Whenever a loved one becomes ill and/or incapacitated, everyone is affected. No one more so than the spouse/partner of that person. While there is usually medical and emotional support for the patient, a lot of the time the partner/spouse is often forgotten. Once they are left to their own devices it is up to them, and them alone to travel the journey in the best way they see how. To have added pain and/or shame for making certain decisions, causes further undue suffering. So if the spouse of a patient is who is debilitated feels he/she needs a parter to help support them in their heinous journey they should be supported. Without judgement.
It’s the judgement I am most passionate about. There are some who believe they know what is best for the spouse and what they should and/or shouldn’t do. Often people don’t see the new “love interest” as a support person -they don’t see someone who gives support but also brings joy back into the life of the partner. Until we know, for sure, exactly what that person is living through, day-to-day -no one has the right to judge what anyone feels they need to do.

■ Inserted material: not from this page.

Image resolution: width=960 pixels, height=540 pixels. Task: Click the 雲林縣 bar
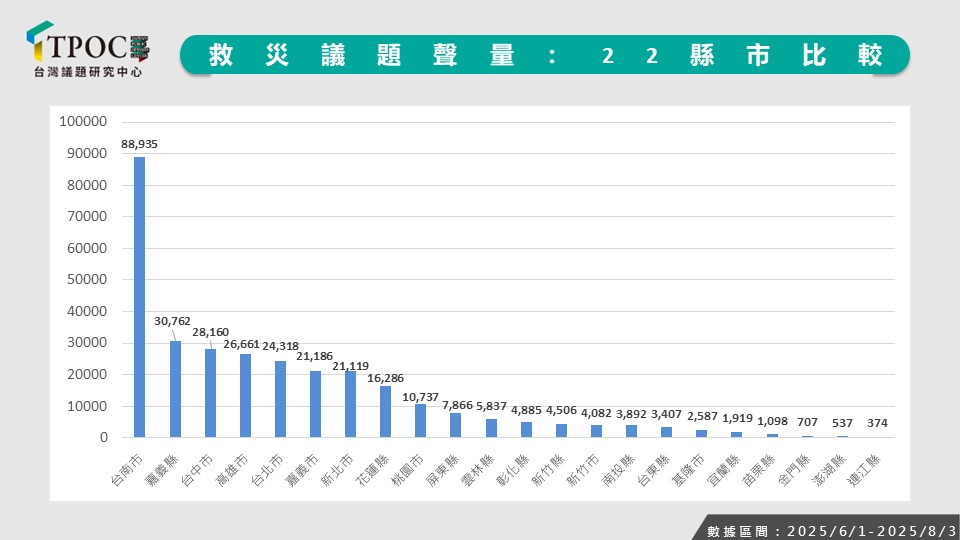click(491, 428)
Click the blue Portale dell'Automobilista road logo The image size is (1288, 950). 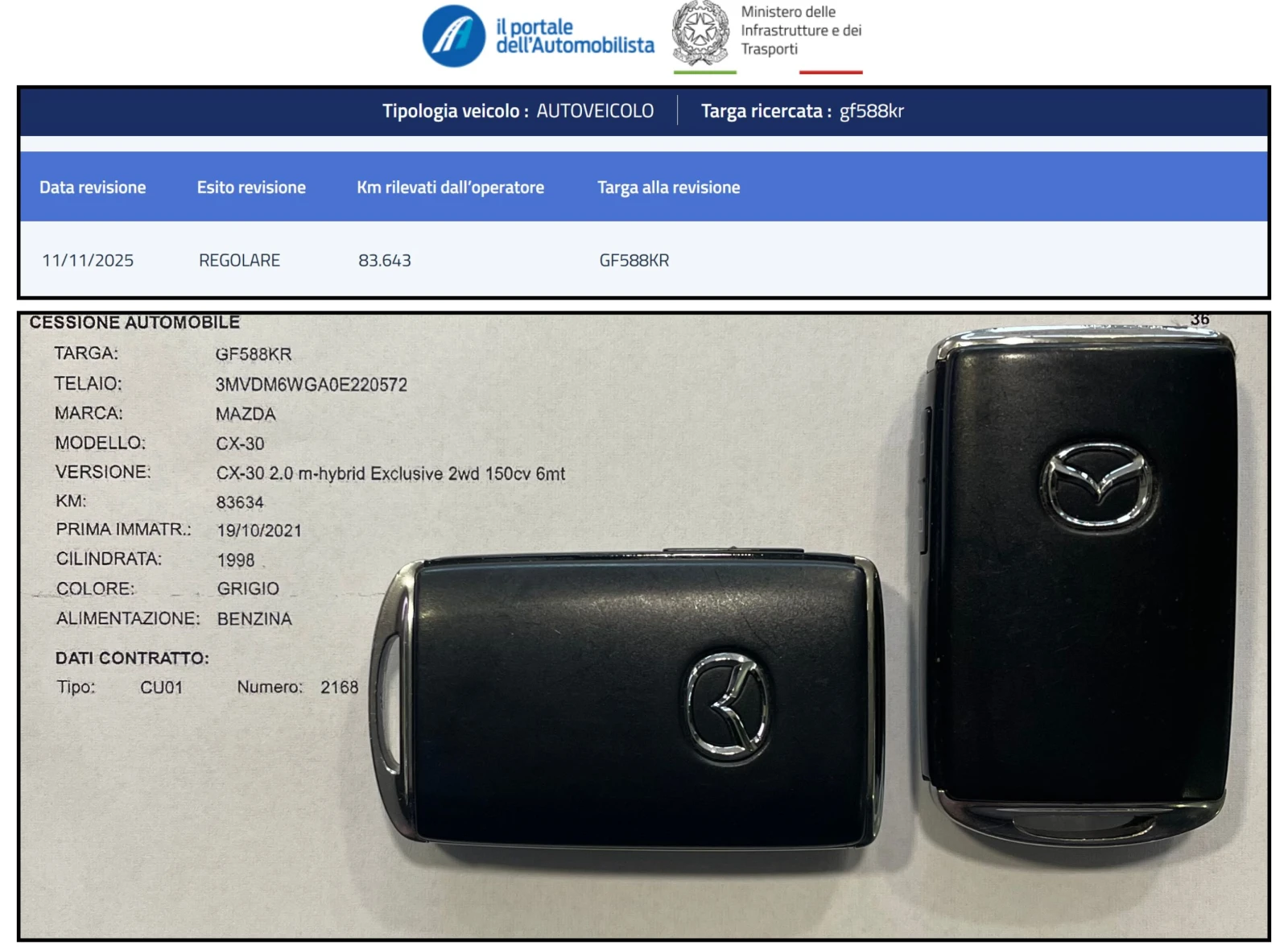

The B. Smith story started the conversation and what a hateful judgement filled conversation that is. There is no room in humanity to tear people down just because you don’t agree with someone. While I don’t know most of the public details of the story. I also profess to not know what their intimate conversations were when they first got her diagnosis. There may have been a conversation where B. Smith told her husband to move on, to be happy once she was no longer “here”. And perhaps it was because she gave him permission -that he is doing just that, while he is still caring for her and loving her in the capacity in which she needs it. Regardless of their conversation or not -he is doing what he feels he needs to. He has not abandoned his wife. She is still very much-loved and cared for. He is still there “till death us do part”.
And this leaves me wondering; why don’t couples have these types of conversations? Why is this conversation any different from durable power of attorney when someone is incapacitated, medical power of attorney, etc -the list goes on about things we do discuss with our loved ones -but why haven’t we visited this yet? With Alzheimer’s on the rise, it’s something we all need to begin to think about. I realize it’s a bit uncomfortable. But if a person can put their jealousy aside and realize that while the person with the dementia, Alzheimer’s, etc is the ultimate victim -that the suffering of their loved one could be eased if we give them permission.
While I know this isn’t something everyone agrees with -but perhaps we can all learn at least this, “everyone’s journey is their own”. -Tami Reeves from “Bleeding Hearts”.
Let’s all lift up each other in all ways -but especially during times when its needed most.